I do not know how it works in English , but in Polish you can clean your room and in your room, and it means the same.
Posprzątać mój pokój.
Posprzątać w moim pokoju.
Thank you. I think if I hear "I am cleaning in my room" in English, I would think the person was not cleaning the room, but cleaning something else, such as clothes.
We have these 2x meanings in English also.
"I must clean in my room" has a different meaning from "I must clean my room".
The first is more general, its meaning exactly is "I must be engaged in the process of cleaning, while in my room" and could mean 1) cleaning the room, or 2) clean a bit of the room, or even 3) clean something else in the room (as James points out above).
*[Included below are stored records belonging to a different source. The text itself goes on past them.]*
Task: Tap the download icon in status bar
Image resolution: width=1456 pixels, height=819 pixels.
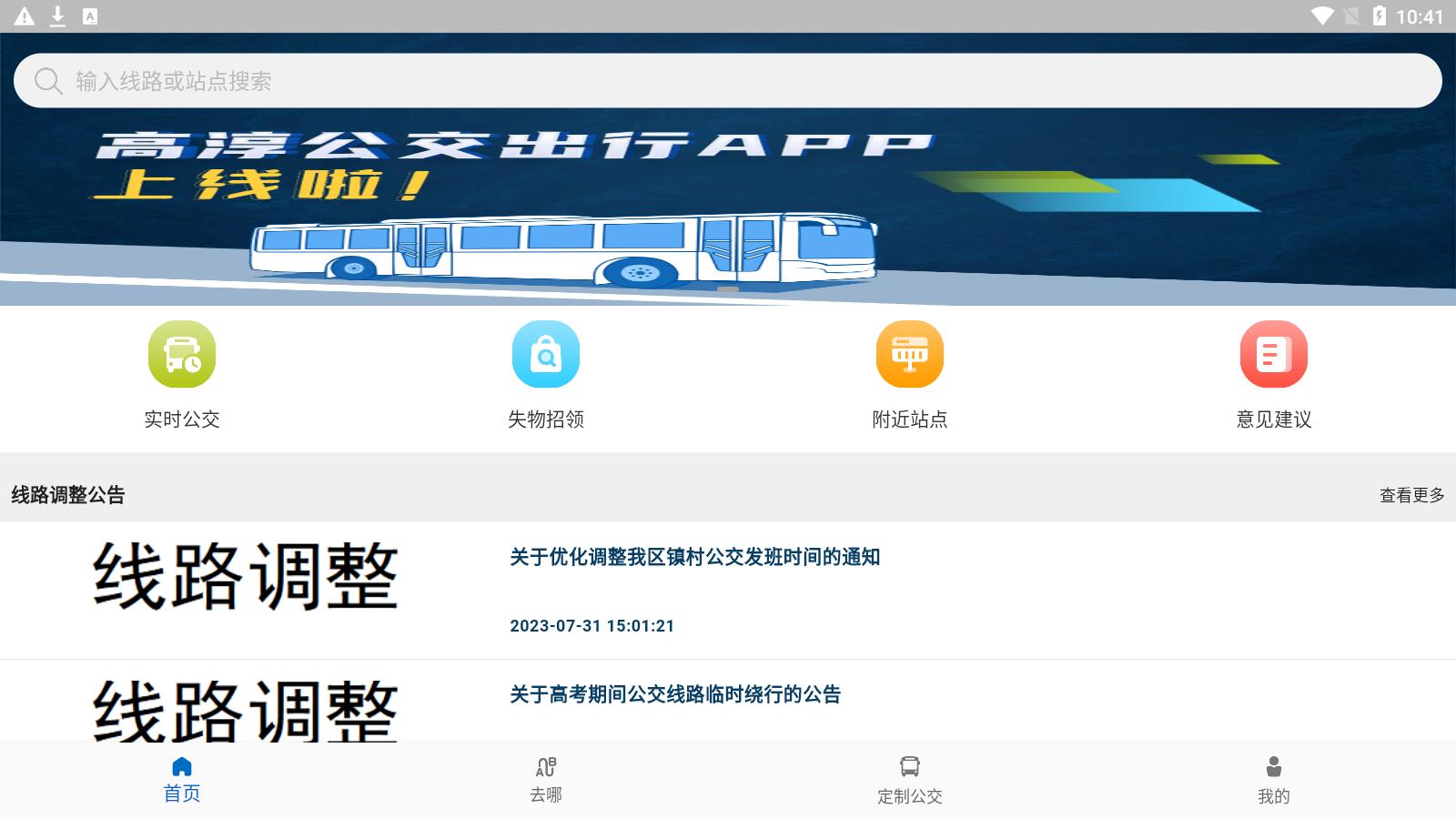Action: (57, 16)
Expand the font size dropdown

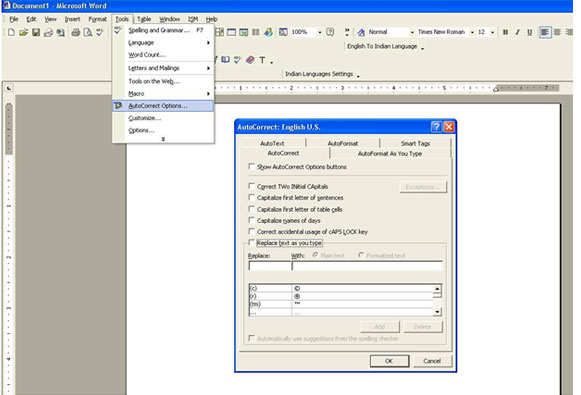pos(492,32)
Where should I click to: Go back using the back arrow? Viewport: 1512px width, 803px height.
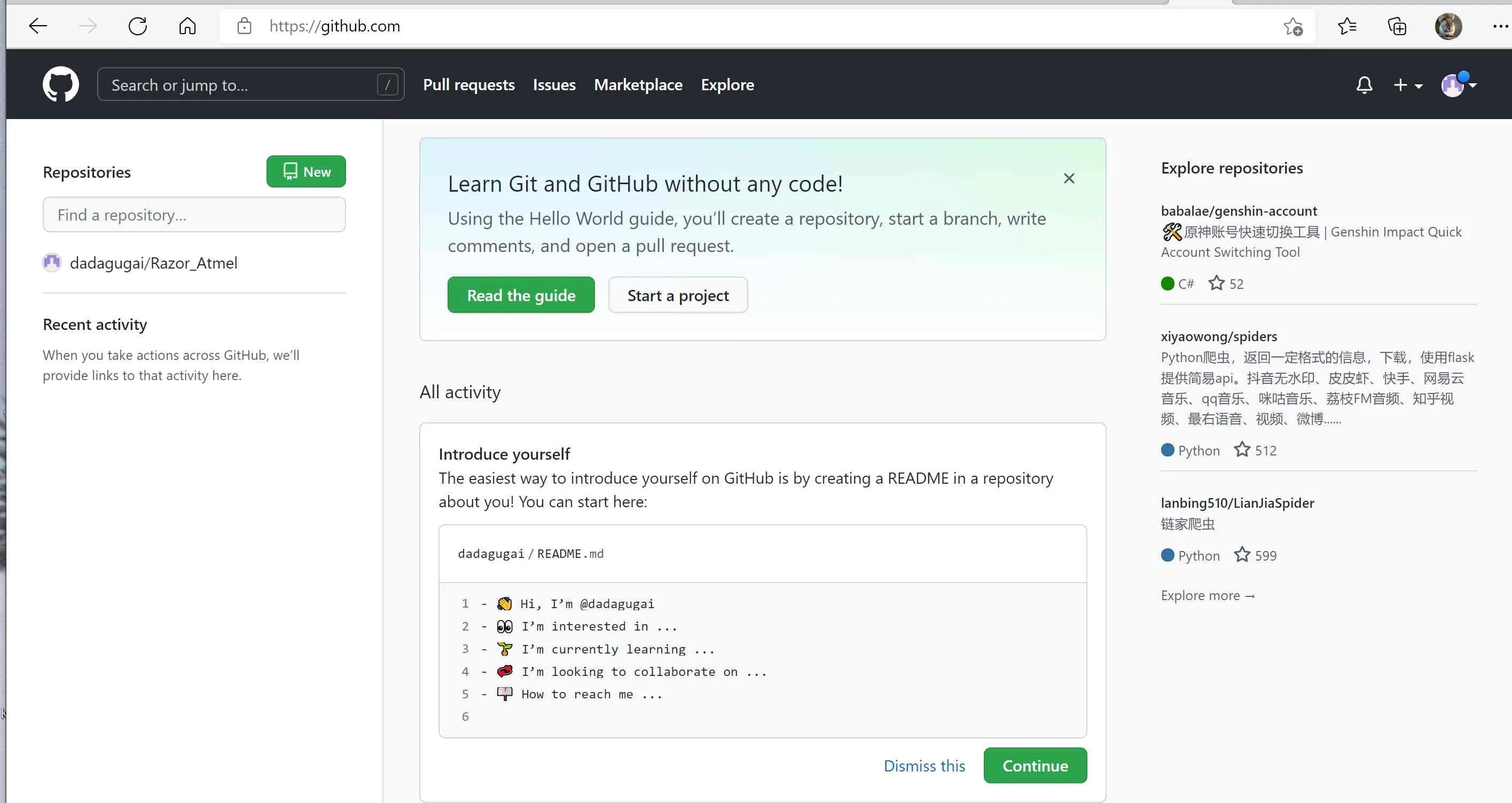click(37, 26)
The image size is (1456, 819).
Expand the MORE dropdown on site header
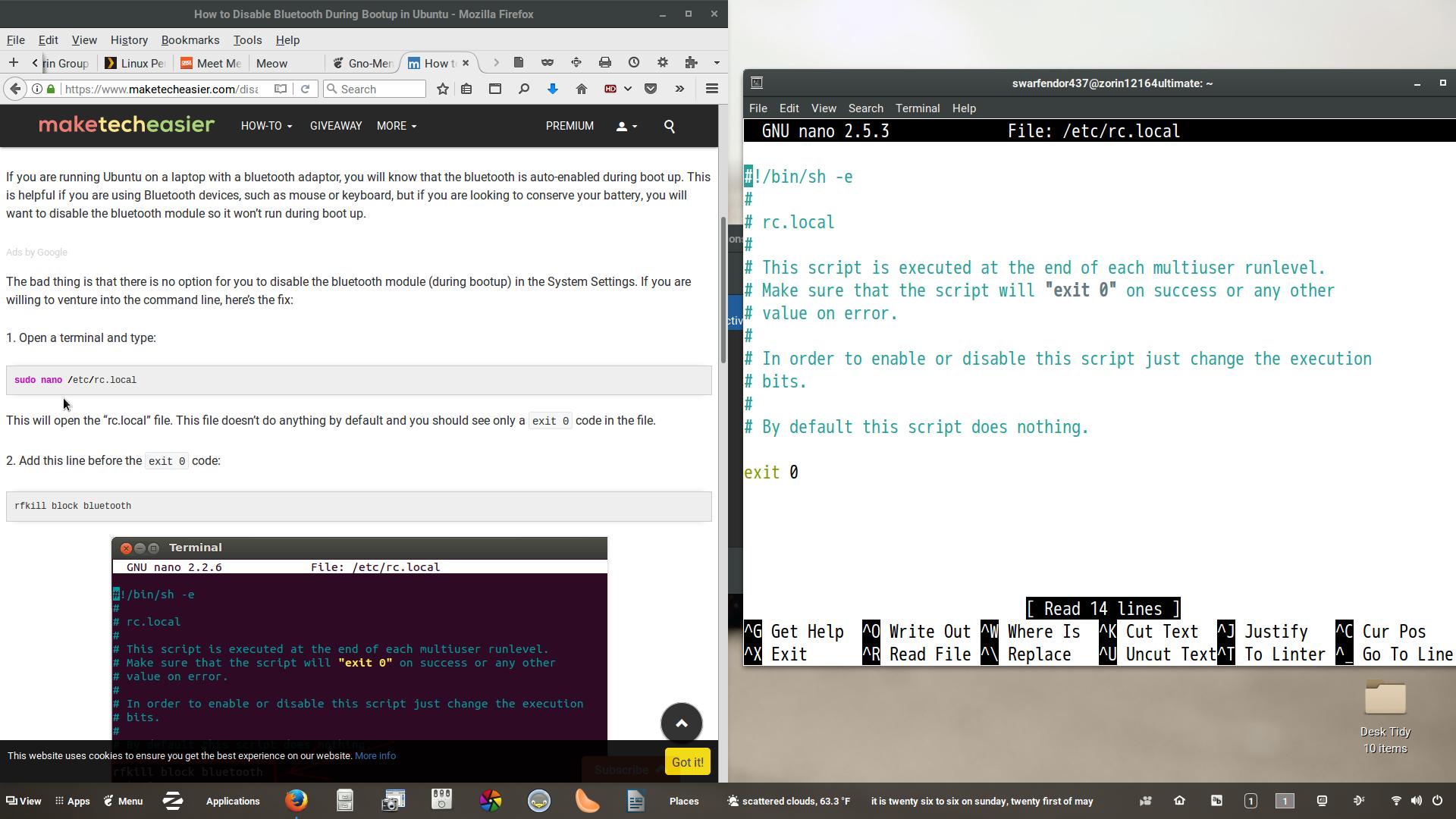pos(396,126)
The second very specifically states only meaning #1
What the hell... Why in one sentence "muszę" is "I must", and in another is "I should"? How should I distinguish?
it's hard to say without context, why was "muszę" ever translated to "I should", but it is usually "I have to" or "I must"
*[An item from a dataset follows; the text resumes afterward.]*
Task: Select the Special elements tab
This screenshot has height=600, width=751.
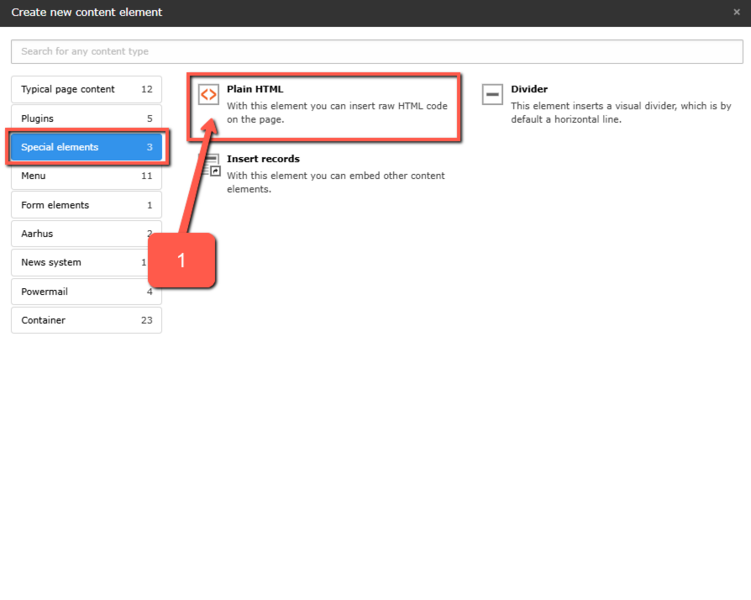Action: coord(86,147)
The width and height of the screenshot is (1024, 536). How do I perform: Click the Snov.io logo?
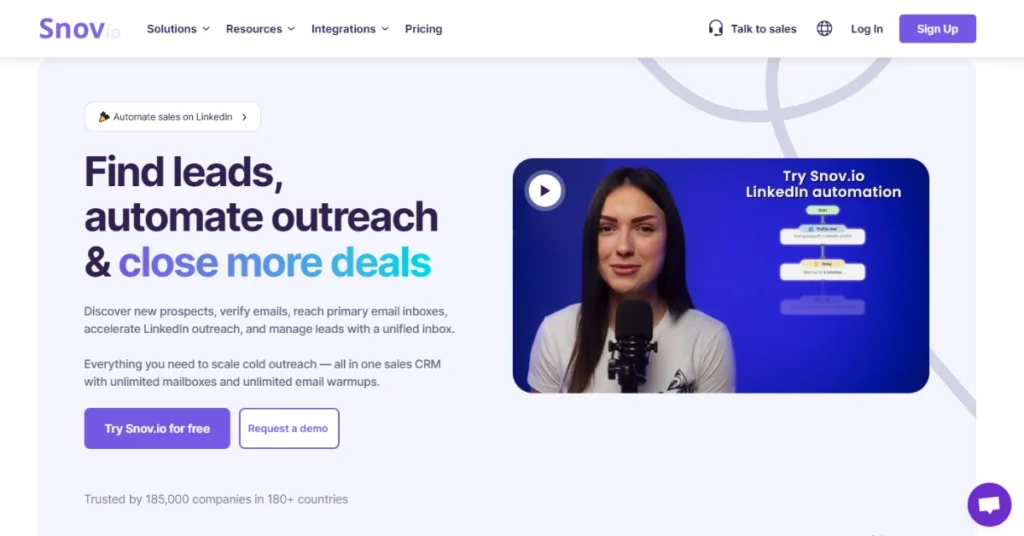tap(80, 29)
Previous task was "muszę pomóc mamie" or suchlike, and "I must" wasn't accepted, but there was stated that "I should" is ok. And it is always accepts "I need". Brain exploding word)))
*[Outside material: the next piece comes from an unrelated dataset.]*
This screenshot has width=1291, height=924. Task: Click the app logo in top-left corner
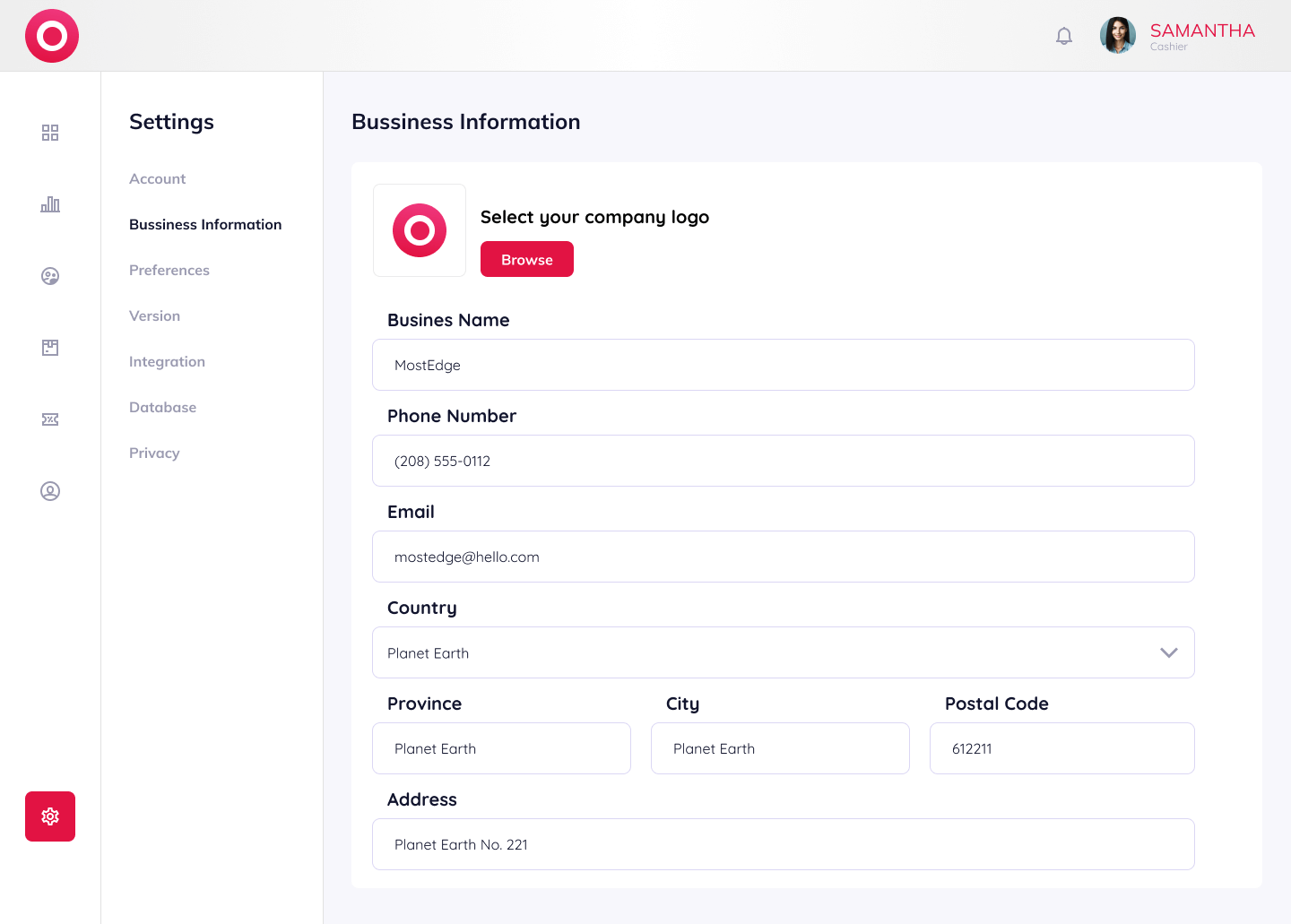click(52, 36)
You can 'czyścić' some surface, I'd say. 'posprzątać' (or imperfective 'sprzątać') works well with rooms. It's more like tidy up, actually.
Why is posprzątać, rather than sprzątać, used in this particular sentence?
Because you'd probably want the room to be tidy when you finish, not just that you worked for some time but it still doesn't look that great ;)
Although technically it works as well.
Thanks, that makes sense :)
Although perfective/imperfective verb forms will cause me trouble for some time yet...
Related: Why did Duo offer us just sprzątać in various earlier exercises, e.g.
W soboty sprzątam mój pokój (On Saturdays I tidy my room)
Ona pomogła nam sprzątać dom (She helped us clean/tidy the house).
Mama zaczęła sprzątać pokój. (Mum has started to clean/tidy the room) - presumably OK because she hasn't finished yet.
I do agree with JamesTWils.
Well, the first one is for sure imperfective, because it's in Present Simple, and it's impossible to use perfective in the Present Tense.
The second one indeed could be both, as written by James.
The third one has to be imperfective because she indeed hasn't finished yet. Not in this sentence, anyway ;)
Perfective/imperfective is tough. Imperfective does not just mean that the action is unfinished, though, but rather emphasizes the action itself, rather than the goal. So in the first bullet point there, you are emphasizing the work that you do over a period of time every Sunday, rather than the completed orderly room. The last bullet point, as you note, is ongoing work. The second bullet point, I think (though I'd be happy to be corrected by a Pole), could be either imperfective or perfective. The imperfective here emphasizes the work, the actual drudgery, that she is helping us with. The perfective would emphasize the project of cleaning that she had helped us complete.
Oh, of course, thank you, Jellei. If the first sentence used the perfective, it would be referring to a future action.
While I looked around wiki for posprzątać, I came across sprzątnąć (pf) meaning to clean up/tidy up. Would this be viable as an alternative?